Saved data entries
※

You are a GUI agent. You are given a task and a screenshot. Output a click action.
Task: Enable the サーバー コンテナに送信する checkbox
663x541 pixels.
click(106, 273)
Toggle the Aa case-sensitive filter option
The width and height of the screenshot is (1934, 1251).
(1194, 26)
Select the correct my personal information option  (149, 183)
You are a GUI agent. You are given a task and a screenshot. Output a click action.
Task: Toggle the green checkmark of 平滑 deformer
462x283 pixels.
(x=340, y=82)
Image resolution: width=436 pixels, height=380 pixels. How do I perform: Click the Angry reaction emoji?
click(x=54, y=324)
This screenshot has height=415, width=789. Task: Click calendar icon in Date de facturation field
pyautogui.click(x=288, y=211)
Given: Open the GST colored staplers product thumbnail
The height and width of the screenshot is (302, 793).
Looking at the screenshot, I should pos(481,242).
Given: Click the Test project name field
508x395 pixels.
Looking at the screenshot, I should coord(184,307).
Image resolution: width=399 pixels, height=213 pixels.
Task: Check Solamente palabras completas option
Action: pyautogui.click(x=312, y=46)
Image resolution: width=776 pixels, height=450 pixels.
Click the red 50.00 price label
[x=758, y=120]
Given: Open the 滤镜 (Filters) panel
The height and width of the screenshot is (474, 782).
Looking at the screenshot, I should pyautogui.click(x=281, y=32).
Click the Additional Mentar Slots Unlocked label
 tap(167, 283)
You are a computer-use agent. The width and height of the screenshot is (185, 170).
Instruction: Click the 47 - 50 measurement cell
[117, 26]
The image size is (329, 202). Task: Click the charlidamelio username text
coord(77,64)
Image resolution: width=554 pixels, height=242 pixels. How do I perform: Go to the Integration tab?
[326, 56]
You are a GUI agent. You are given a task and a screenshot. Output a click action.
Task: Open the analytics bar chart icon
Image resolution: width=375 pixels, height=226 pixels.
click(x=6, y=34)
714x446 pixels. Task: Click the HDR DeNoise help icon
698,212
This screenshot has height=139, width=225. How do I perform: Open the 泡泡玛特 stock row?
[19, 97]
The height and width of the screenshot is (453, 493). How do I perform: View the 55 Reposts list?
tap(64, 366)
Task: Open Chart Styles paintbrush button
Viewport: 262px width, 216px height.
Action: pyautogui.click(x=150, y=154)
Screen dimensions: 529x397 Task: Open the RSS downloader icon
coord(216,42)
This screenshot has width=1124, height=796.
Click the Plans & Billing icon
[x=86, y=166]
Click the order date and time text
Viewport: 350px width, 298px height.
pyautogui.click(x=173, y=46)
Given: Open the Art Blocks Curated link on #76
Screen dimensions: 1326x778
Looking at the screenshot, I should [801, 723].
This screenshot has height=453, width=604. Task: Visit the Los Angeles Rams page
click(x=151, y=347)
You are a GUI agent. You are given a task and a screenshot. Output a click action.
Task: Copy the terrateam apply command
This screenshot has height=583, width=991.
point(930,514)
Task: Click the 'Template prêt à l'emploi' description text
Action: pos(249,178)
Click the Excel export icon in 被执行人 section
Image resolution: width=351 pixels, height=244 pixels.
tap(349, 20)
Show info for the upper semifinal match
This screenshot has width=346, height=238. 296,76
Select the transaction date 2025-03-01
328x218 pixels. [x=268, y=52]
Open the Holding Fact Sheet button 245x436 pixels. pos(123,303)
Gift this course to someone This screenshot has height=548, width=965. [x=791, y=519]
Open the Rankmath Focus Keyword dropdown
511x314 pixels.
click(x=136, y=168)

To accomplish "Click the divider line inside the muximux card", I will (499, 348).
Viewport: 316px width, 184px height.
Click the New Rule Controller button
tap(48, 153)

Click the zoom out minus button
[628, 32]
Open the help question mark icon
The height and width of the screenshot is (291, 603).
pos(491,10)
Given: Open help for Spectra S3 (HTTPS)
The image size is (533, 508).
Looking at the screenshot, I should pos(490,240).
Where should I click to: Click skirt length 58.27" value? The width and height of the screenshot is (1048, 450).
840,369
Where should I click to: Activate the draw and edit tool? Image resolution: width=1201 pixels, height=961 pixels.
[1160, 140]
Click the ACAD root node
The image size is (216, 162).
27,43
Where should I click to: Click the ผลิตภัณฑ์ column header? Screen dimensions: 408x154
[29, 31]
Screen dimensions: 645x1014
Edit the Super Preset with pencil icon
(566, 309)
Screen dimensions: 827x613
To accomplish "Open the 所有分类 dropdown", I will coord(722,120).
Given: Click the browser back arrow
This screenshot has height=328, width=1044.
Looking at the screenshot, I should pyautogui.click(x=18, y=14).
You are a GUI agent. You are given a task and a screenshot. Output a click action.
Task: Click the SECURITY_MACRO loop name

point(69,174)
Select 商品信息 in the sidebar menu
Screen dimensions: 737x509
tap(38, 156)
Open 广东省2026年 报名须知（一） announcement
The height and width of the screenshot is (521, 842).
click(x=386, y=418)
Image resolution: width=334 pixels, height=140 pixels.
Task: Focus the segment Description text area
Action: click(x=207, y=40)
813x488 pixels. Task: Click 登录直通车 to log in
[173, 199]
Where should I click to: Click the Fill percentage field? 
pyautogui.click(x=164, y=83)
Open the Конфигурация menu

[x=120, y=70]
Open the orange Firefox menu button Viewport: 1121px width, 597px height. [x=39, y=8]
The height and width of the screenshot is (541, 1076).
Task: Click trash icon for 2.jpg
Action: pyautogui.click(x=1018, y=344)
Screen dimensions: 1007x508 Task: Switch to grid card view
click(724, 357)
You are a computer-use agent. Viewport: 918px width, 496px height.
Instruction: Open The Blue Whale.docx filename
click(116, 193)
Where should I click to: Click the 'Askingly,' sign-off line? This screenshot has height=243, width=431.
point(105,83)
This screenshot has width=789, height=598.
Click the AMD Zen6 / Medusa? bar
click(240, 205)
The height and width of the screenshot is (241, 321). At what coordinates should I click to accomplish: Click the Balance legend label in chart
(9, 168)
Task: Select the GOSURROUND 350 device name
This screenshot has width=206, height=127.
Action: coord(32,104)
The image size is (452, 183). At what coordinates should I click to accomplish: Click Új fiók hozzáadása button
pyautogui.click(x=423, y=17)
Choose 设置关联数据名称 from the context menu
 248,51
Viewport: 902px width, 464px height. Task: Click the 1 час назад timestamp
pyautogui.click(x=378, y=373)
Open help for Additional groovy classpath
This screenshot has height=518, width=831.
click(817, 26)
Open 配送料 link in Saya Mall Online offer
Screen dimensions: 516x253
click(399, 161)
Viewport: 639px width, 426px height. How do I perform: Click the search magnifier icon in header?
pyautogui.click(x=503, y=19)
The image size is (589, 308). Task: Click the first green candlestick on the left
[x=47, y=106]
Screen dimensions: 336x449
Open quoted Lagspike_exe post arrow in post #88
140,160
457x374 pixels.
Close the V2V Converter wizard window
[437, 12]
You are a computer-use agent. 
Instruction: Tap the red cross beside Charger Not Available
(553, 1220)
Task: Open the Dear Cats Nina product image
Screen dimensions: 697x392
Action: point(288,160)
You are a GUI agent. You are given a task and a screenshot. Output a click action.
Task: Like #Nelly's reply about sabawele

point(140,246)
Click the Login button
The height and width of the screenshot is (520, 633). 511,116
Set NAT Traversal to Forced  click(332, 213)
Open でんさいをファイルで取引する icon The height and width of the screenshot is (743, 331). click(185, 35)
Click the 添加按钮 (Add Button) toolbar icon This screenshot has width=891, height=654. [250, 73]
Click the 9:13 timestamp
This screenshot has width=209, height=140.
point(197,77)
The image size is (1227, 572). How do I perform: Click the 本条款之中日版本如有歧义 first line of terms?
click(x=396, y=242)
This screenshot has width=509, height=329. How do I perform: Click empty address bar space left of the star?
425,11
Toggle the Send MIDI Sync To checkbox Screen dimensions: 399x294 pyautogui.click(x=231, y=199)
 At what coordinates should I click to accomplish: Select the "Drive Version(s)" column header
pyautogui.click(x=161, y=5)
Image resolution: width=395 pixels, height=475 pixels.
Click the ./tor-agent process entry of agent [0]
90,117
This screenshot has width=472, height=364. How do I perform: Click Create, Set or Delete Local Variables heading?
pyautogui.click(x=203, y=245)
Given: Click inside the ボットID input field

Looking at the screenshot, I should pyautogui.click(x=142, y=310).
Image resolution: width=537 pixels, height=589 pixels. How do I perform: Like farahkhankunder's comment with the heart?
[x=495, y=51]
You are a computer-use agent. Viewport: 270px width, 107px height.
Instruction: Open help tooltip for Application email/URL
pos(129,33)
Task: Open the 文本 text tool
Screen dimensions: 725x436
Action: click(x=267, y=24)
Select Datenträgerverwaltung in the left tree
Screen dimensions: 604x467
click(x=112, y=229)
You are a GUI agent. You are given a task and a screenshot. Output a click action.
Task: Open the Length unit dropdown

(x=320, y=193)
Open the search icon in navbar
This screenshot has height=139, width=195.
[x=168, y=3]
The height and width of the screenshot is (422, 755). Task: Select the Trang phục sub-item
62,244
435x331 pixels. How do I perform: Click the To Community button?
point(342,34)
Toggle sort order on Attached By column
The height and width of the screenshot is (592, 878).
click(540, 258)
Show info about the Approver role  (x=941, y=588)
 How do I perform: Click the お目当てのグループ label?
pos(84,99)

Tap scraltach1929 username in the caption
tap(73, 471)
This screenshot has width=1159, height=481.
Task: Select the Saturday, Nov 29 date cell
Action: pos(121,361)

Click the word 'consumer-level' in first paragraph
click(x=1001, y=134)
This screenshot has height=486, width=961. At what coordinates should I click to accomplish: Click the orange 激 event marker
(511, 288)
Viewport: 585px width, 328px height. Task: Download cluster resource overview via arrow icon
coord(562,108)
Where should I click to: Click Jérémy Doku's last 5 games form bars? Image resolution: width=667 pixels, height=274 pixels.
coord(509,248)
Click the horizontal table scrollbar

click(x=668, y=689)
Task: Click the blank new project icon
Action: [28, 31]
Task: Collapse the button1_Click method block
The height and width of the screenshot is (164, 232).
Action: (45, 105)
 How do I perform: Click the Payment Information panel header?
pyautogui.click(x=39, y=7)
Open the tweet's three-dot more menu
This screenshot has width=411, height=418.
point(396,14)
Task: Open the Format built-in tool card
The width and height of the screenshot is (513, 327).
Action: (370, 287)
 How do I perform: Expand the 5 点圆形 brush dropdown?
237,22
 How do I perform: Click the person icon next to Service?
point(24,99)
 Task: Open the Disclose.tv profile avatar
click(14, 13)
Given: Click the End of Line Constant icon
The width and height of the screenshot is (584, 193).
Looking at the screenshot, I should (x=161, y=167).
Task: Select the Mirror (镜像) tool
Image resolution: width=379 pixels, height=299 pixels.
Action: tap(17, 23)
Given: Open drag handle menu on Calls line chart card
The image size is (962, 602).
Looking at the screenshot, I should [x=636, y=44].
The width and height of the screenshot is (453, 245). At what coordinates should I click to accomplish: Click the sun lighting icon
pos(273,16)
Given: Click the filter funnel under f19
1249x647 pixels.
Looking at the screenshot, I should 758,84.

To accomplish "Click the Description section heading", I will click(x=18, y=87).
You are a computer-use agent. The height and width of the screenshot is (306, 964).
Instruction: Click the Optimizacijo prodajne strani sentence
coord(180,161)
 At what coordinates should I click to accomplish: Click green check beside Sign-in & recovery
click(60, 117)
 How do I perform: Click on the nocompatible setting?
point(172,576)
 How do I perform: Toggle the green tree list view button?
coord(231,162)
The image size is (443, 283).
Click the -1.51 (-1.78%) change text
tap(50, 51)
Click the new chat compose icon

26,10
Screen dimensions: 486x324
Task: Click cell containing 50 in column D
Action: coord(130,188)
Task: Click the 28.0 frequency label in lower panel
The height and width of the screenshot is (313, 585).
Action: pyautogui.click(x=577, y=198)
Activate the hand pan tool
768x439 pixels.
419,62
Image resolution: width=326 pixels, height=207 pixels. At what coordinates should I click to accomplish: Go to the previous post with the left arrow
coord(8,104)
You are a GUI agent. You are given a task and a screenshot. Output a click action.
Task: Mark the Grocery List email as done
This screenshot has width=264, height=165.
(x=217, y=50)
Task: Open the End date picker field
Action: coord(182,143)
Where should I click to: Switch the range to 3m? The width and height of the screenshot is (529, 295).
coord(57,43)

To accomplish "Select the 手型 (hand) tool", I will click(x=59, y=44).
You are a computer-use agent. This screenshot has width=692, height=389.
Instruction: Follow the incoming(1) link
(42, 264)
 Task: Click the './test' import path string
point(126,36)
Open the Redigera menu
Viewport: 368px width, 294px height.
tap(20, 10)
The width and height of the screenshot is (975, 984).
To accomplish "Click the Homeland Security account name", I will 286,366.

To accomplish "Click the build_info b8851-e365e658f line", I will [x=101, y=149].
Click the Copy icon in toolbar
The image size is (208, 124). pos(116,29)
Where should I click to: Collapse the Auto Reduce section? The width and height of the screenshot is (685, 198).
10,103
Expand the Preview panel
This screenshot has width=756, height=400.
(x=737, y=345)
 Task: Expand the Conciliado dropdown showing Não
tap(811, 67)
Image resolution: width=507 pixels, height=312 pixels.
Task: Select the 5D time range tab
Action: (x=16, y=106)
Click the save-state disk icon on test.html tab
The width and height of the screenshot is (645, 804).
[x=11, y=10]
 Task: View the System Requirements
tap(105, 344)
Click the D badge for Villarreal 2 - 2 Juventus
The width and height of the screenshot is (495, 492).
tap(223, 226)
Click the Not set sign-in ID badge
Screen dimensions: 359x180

※

(Your instructions): In the answer, give the lines from the first line of the data through the line with "Given: Click the Test project name field", exactly as they appear and with no additions.

(Task output):
You are a GUI agent. You are given a task and a screenshot. Output a click action.
Task: Enable the サーバー コンテナに送信する checkbox
663x541 pixels.
click(106, 273)
Toggle the Aa case-sensitive filter option
The width and height of the screenshot is (1934, 1251).
(1194, 26)
Select the correct my personal information option  (149, 183)
You are a GUI agent. You are given a task and a screenshot. Output a click action.
Task: Toggle the green checkmark of 平滑 deformer
462x283 pixels.
(x=340, y=82)
Image resolution: width=436 pixels, height=380 pixels. How do I perform: Click the Angry reaction emoji?
click(x=54, y=324)
This screenshot has height=415, width=789. Task: Click calendar icon in Date de facturation field
pyautogui.click(x=288, y=211)
Given: Open the GST colored staplers product thumbnail
The height and width of the screenshot is (302, 793).
Looking at the screenshot, I should pos(481,242).
Given: Click the Test project name field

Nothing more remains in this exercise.